··· Records for this task ···

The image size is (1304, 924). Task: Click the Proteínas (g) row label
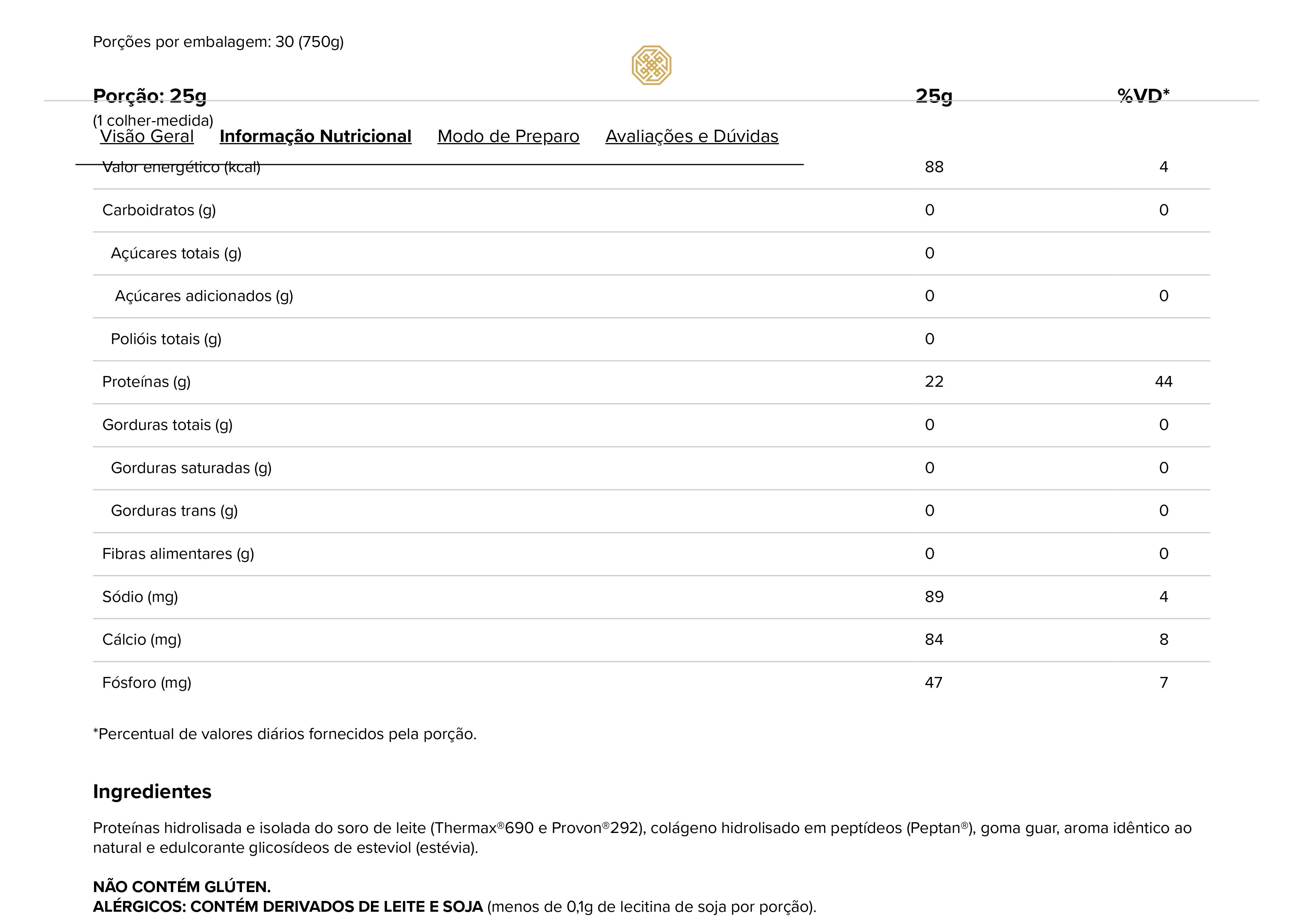click(146, 382)
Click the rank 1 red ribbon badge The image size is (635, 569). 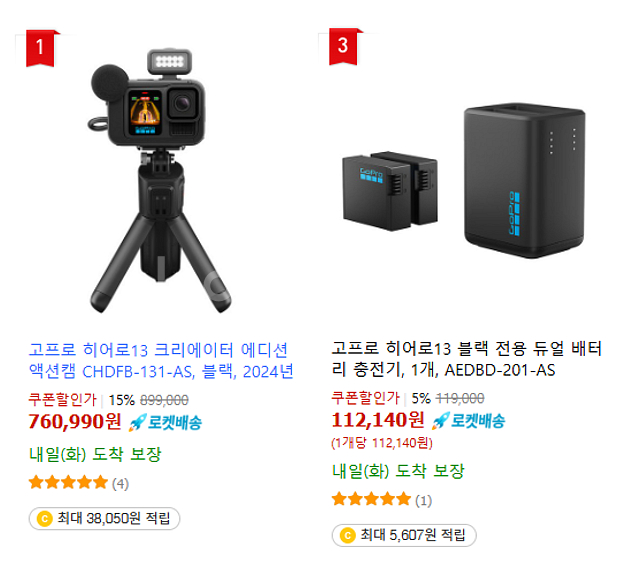40,47
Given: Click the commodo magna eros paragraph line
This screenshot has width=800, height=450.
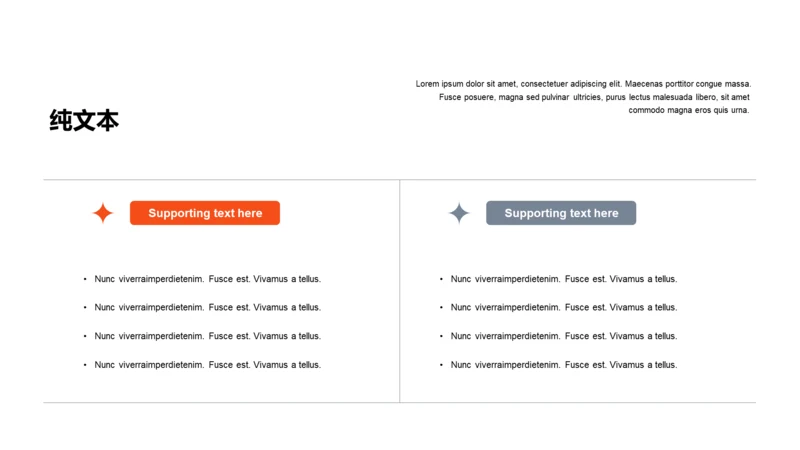Looking at the screenshot, I should click(689, 110).
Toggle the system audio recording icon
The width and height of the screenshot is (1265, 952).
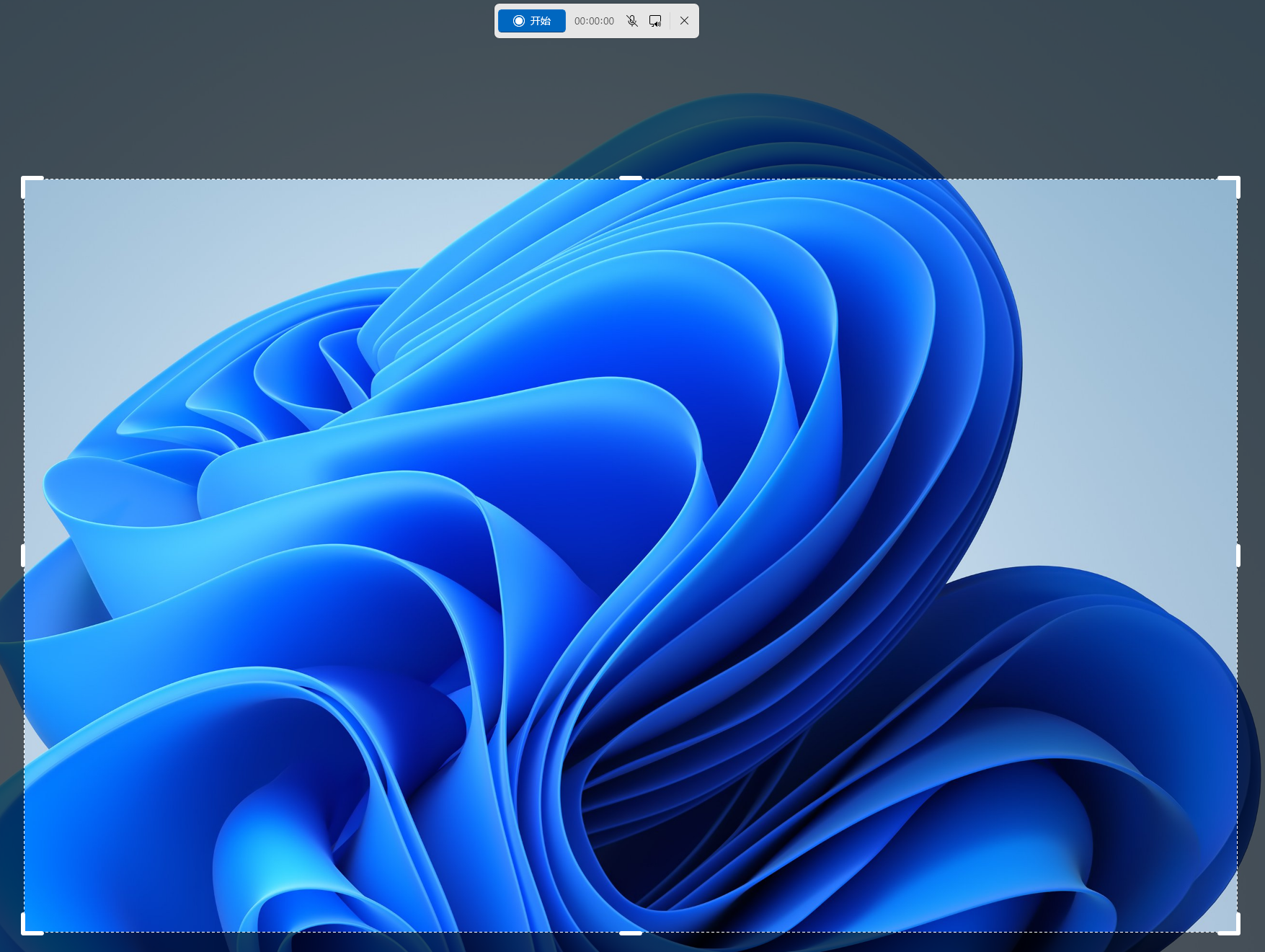(655, 21)
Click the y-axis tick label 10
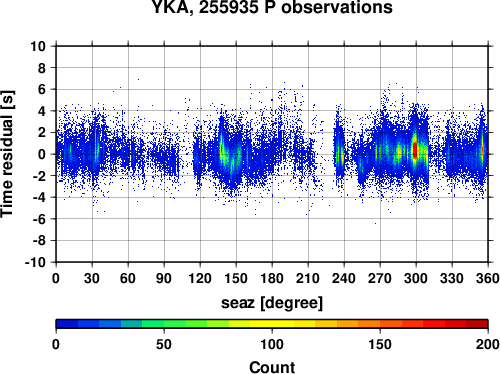The height and width of the screenshot is (374, 500). click(38, 46)
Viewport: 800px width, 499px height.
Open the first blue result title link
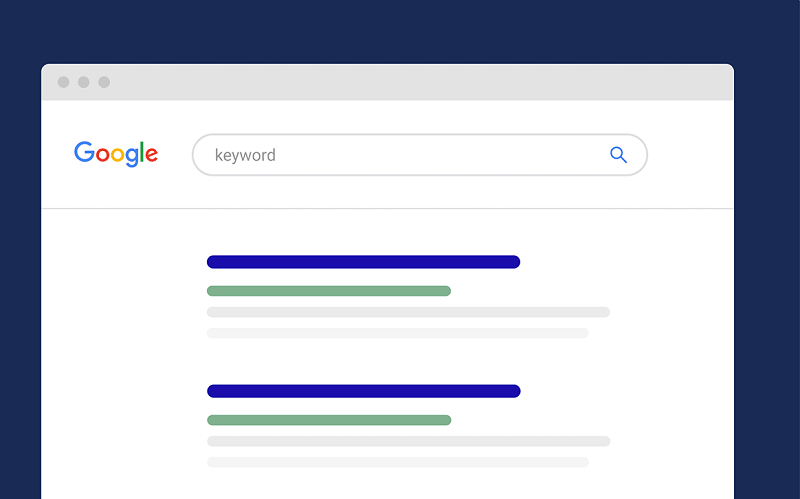pos(363,262)
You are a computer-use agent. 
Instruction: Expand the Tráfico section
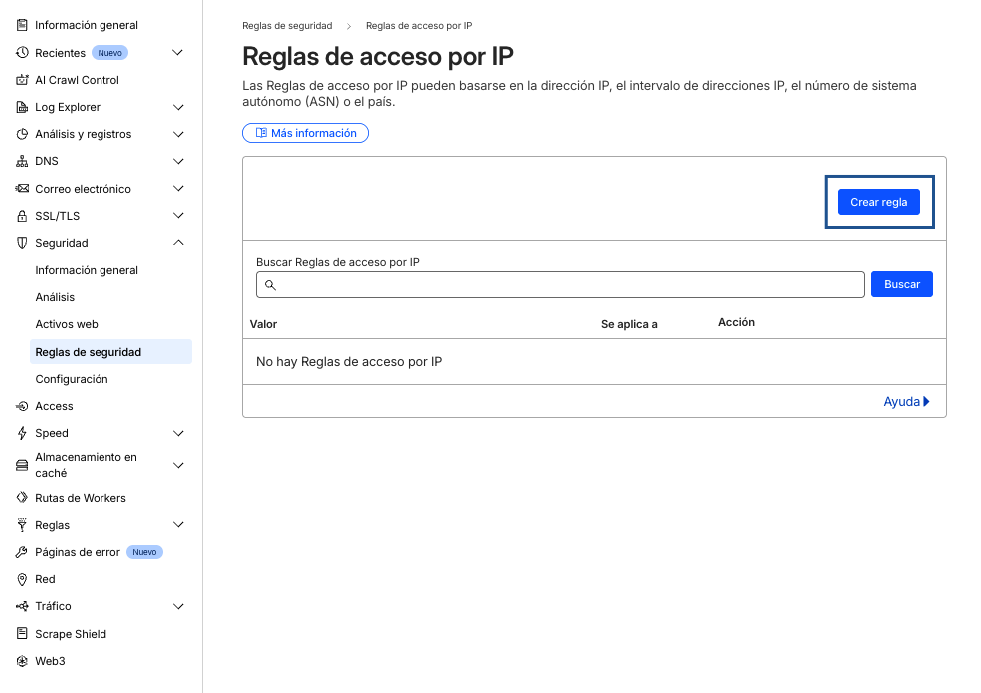pos(178,606)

···

__Task statement__.
Print the lines of the listing word for word, starting at the line that contains "Viewport: 800px width, 499px height." and ending at the last line of the listing. Leave the pictures out of your answer.

__Finished answer__.
Viewport: 800px width, 499px height.
Open the first blue result title link
pos(363,262)
You are a computer-use agent. 
Instruction: Expand the Tráfico section
pos(178,606)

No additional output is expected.